** TASK DIRECTIONS **
Begin with the line in which "Task: Select the Text & Image to Text filter" appears and end with the final line of the entries. Retype each one exactly and add nothing.

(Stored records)
/---

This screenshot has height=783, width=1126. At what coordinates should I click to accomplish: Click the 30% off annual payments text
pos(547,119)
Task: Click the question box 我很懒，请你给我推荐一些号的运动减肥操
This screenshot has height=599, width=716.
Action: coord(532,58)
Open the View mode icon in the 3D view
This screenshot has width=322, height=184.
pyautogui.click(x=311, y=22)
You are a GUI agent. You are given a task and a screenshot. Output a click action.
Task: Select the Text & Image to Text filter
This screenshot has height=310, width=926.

\---

** WRITTEN ANSWER **
Task: Select the Text & Image to Text filter
This screenshot has height=310, width=926.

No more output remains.